This is one of those preps that will greatly improve your life now as well as after SHTF. Fresh roasted coffee is way better than anything you buy in a grocery store and it is about a third the price.


----------



## BlackDog (Nov 23, 2013)

Inor said:


> (Although it is worth asking Black Dog to post a picture of his roasting setup. It is damn cool!)


Awww, shucks, Inor......well since you asked!


----------



## oddapple (Dec 9, 2013)

Yeah that beats my cast iron skillet, but for a couple handfuls it serves.
The smell of those round&round roasters is so good you could about chew a bean.


----------



## Hawaii Volcano Squad (Sep 25, 2013)

Kona Coffee has all you guys beat~!
I used to attend every cupping competition. All day tasting coffee. The pro judges knew me by sight.
They fly in every year for the competition. Even have a parade & a Miss Kona Coffee! ::clapping::

Kona Coffee Festival


----------



## BlackDog (Nov 23, 2013)

Hawaii Volcano Squad said:


> Kona Coffee has all you guys beat~!
> I used to attend every cupping competition. All day tasting coffee. The pro judges knew me by sight.
> They fly in every year for the competition. Even have a parade & a Miss Kona Coffee! ::clapping::
> 
> Kona Coffee Festival


Do you have any contacts for green Kona beans? I can buy it from an importer but that's kind of silly since it doesn't have to be imported. Just another middleman markup.


----------



## oldgrouch (Jul 11, 2014)

TorontoGal said:


> I tried giving up coffee (I have just 1 cup per day) and after 2 days I had the craziest headache, it lasted 2 weeks, then I decided to drink coffee again
> 
> There is nothing more luxurious than a spiked coffee


So then, stocking up on booze (bourbon) is just as important as the coffee.
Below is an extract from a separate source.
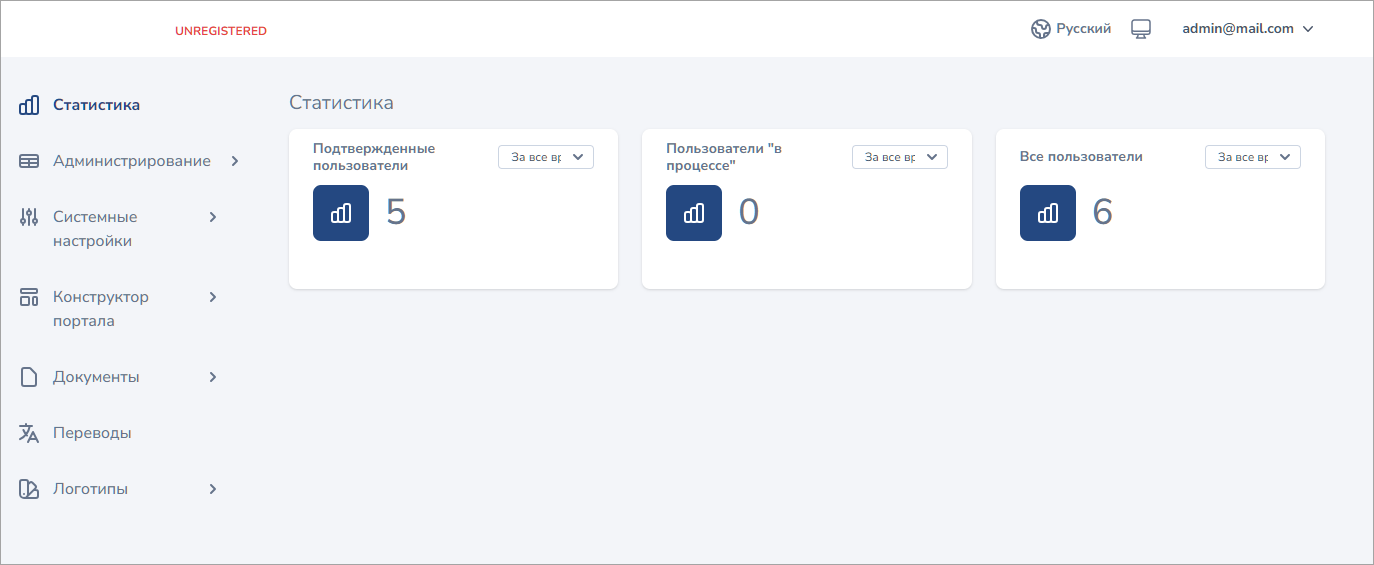The width and height of the screenshot is (1374, 565).
Task: Open the Переводы menu item
Action: pyautogui.click(x=92, y=433)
In a standard crisis, you can't have one without the other. I agree with that attitude. By the way, several years ago I ordered a case of canned green coffee beans. I've left them untouched for the end of the world----- they have to be pan roasted outside before using.


----------



## TG (Jul 28, 2014)

oldgrouch said:


> So then, stocking up on booze (bourbon) is just as important as the coffee. In a standard crisis, you can't have one without the other. I agree with that attitude. By the way, several years ago I ordered a case of canned green coffee beans. I've left them untouched for the end of the world----- they have to be pan roasted outside before using.


I'm a Kozak, we stock up on booze first  I need to try green coffee beans


----------



## HuntingHawk (Dec 16, 2012)

I've never found a problem with stored roasted beans. I had some in a tin I used for buckskinning. Ten years later founf the tin in my gear & ground the beans & made cowboy coffee. It was great.


----------



## PossumPie (Oct 2, 2014)

You can also get a smaller quantity of green beans on EBAY, if you find a wholesaler you like, and a variety you like, you can buy in bigger quantities. If you try it, do it on a warm day with the windows open and the fans on high, it smokes up the kitchen!!! Mexican or Kenyan is good for a start. If you have an old air pop corn popper that works too. A scoop in there, turn it on, watch for the roast color you like. Almost no bitterness in fresh roast, no matter how dark.


----------



## Camel923 (Aug 13, 2014)

Hawaii Volcano Squad said:


> Kona Coffee has all you guys beat~!
> I used to attend every cupping competition. All day tasting coffee. The pro judges knew me by sight.
> They fly in every year for the competition. Even have a parade & a Miss Kona Coffee! ::clapping::
> 
> Kona Coffee Festival


j
Agreed. I spent a week on the Kona coast and I love Kona coffee. I have a private coffee estate ship me some when I need it. Bwana Bob.


----------



## Jeep (Aug 5, 2014)

I don't know what you mean......Lol


----------



## just mike (Jun 25, 2014)

I want to thank ya'll immensely for this info. When and if I run out of whisky I can make my own--but coffee , man I don't know what I will do when we run out. I will have one of those 25lb. bags on the way to my house tomorrow and when I make sure I know what I am doing I will find a space to store mass quantities. Pardon me, I have to go grind some beans-the pot is calling(roasted by others).


----------



## Smitty901 (Nov 16, 2012)

I drink so much coffee A Bunn coffee maker is a must in our house. We have a good supply of coffee for natural disasters limited term disruption of life style.
Full blow SHTF just going to have to learn to live with out Coffee.


----------



## thepeartree (Aug 25, 2014)

PossumPie said:


> I buy my coffee by the 25lb bag. Green beans. They store indefinately. When I am ready, I roast them in a cast Iron skillet on the stove/fire until they are the right dark color. Then I let them sit overnight, and grind them in a grinder the next day. Fresher than anything you will get at the local Coffee shop. Cost is about $5/lb including shipping.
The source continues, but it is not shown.